The Evolution Sunday project, which tries to recruit clergy to advocate good science at least once a year, has sent out a request for scientific expertise to help them. They’re well-meaning, but they need it. Try reading some of their collection of Evolution Sunday sermons, and what you’ll find is usually attempts to piggyback the validity of truth by religious revelation on the credibility of evidence-based reasoning.

I personally do not support the Evolution Sunday project — I think it benefits religion far more than it does science in that it lends support to superstition and taints evolution with nonsense — but in a truly ecumenical and catholic spirit, I’ll at least mention it for those of you who think otherwise.

Besides, imagine giving me a red pen and a sermon to edit.

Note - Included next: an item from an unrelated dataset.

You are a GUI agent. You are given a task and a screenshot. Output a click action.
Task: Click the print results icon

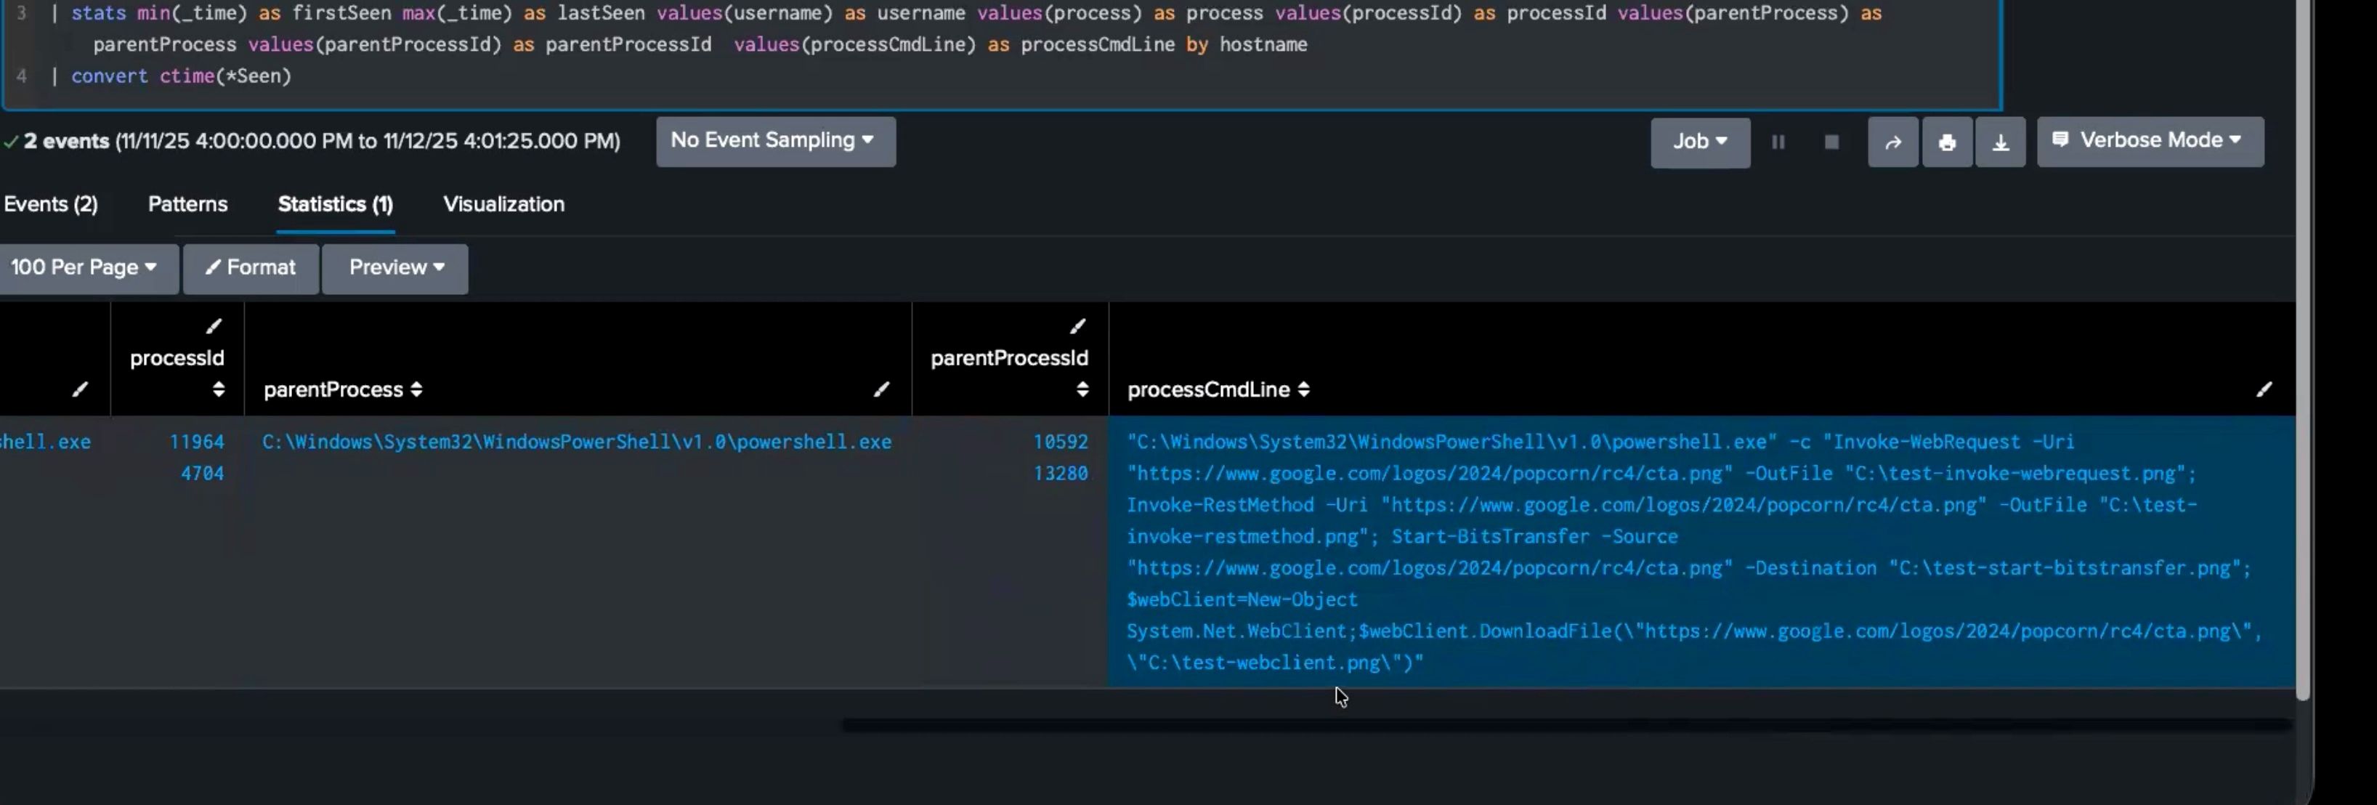click(x=1947, y=142)
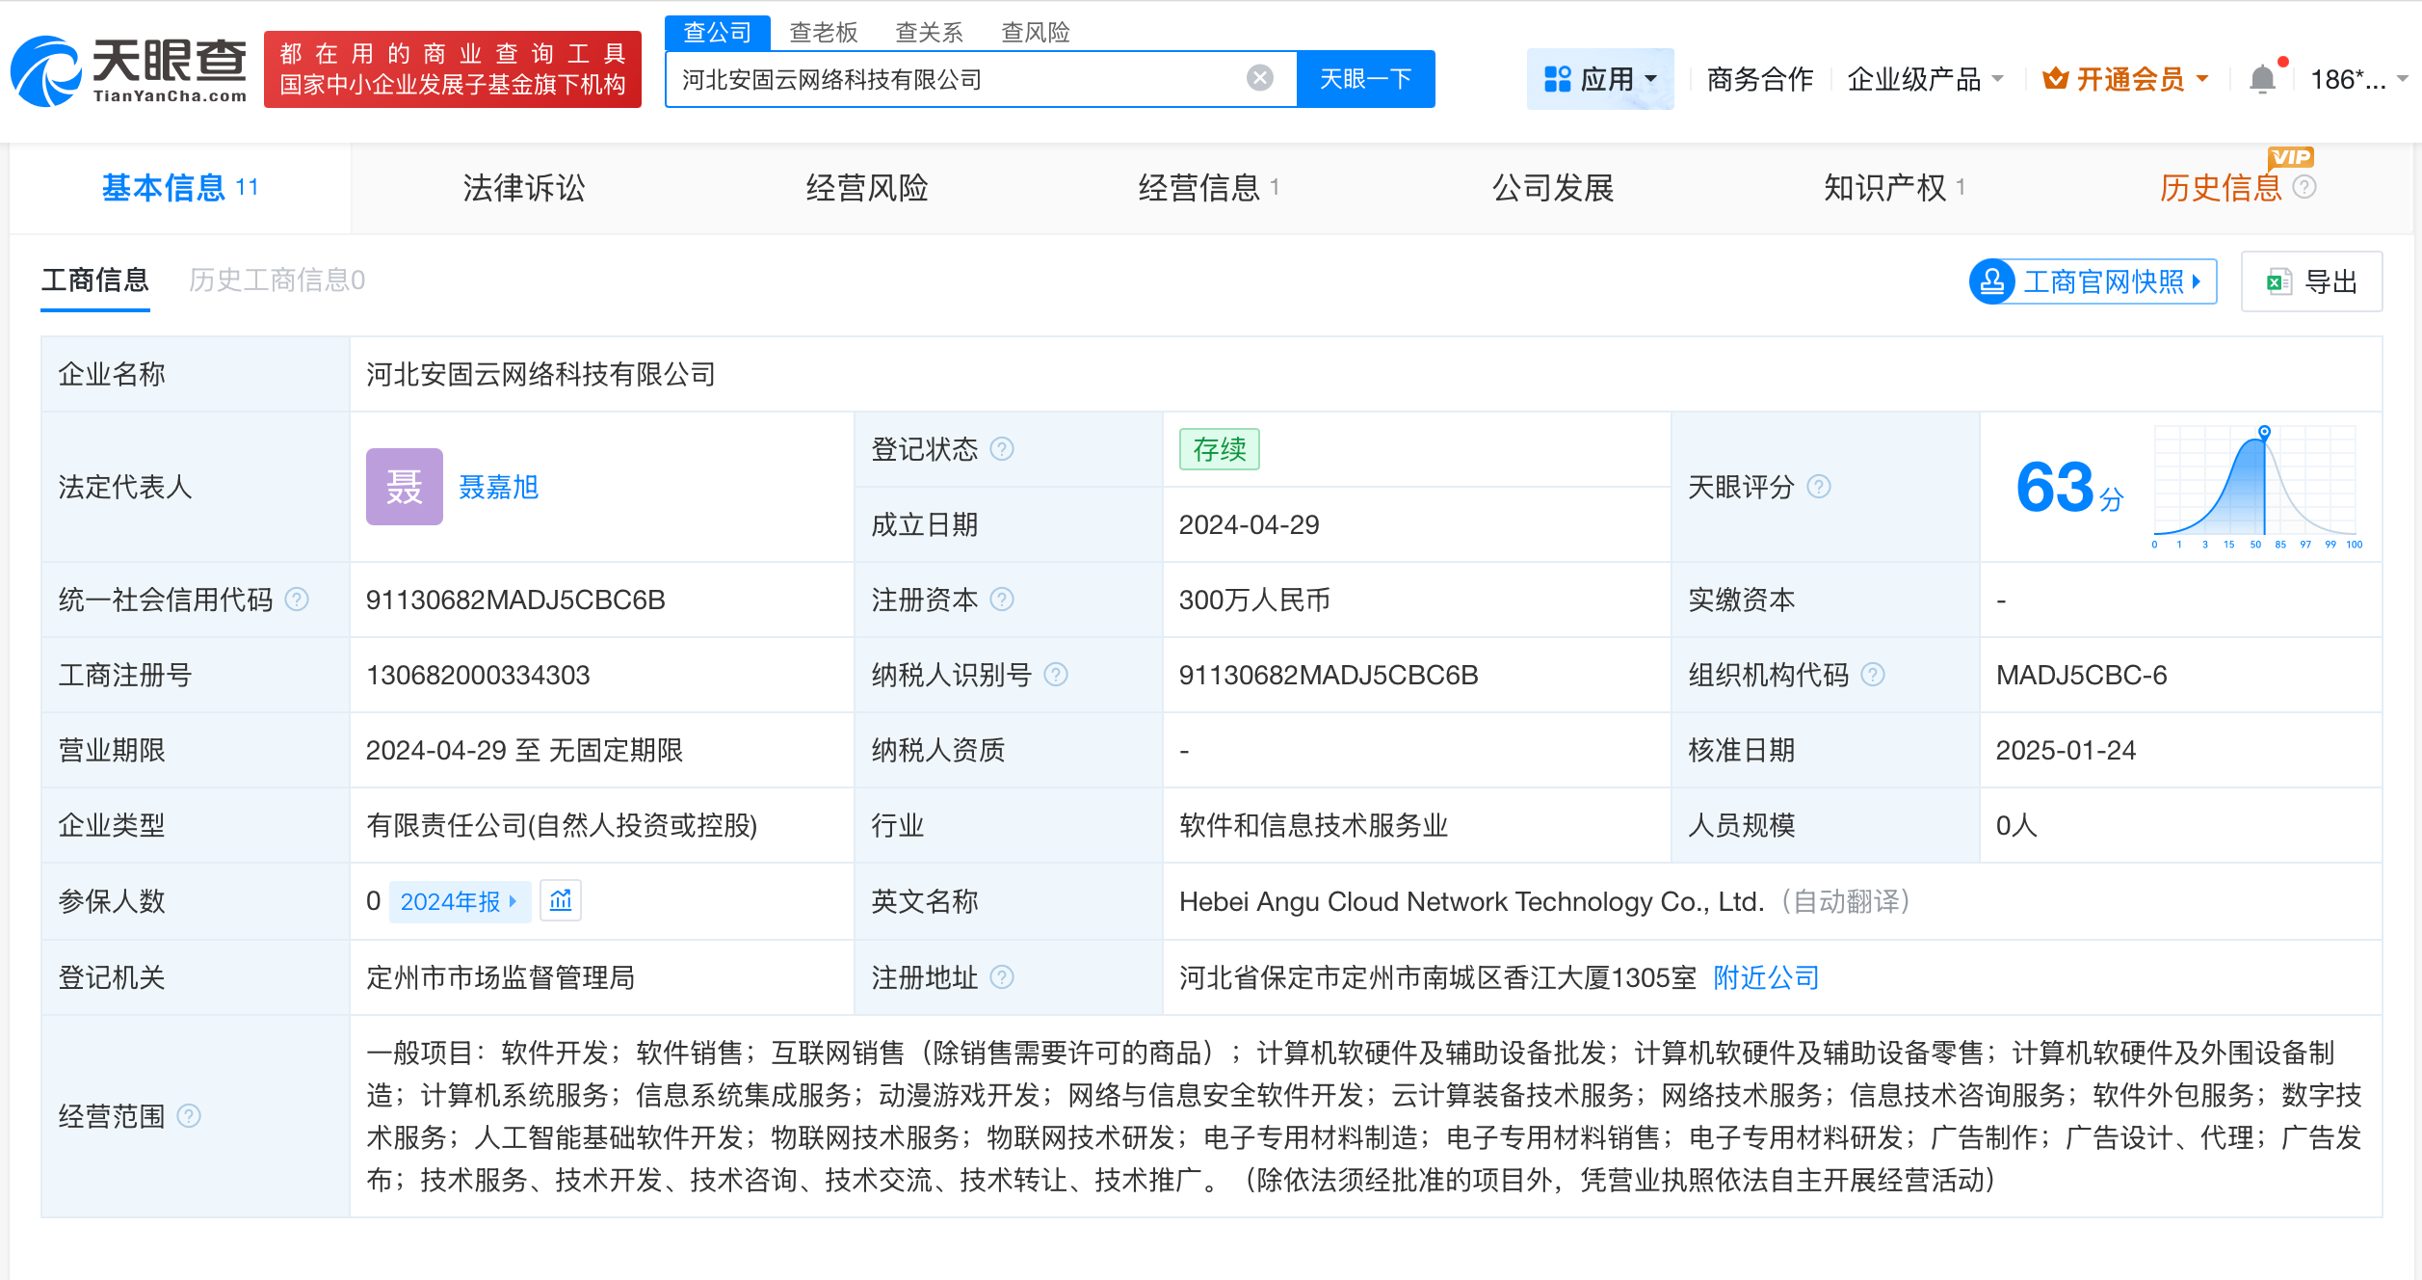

My eyes would start to glow, I’d channel the damned soul of Abdul Alhazred, and the end result would drive whole congregations mad.

Did anyone else get a recent flood of email from Michael Korn?

I’d just like some reassurance that there are other targets out there, since
Korn is on the run.

An anti-evolutionary Christian extremist suspected of sending threatening letters to biology professors at the University of Colorado has gone on the lam, according to a staff member familiar with a police investigation into the matter.

Not that I’m panicky or anything, but I am more comfortable knowing he’s in Colorado than just somewhere.


OK, just to be on the safe side, I let the local police know that this guy is on the loose, and that he’d sent me some strange email yesterday. It’s highly unlikely he’d show up here … but if he did, there would be only one reason for him to be here.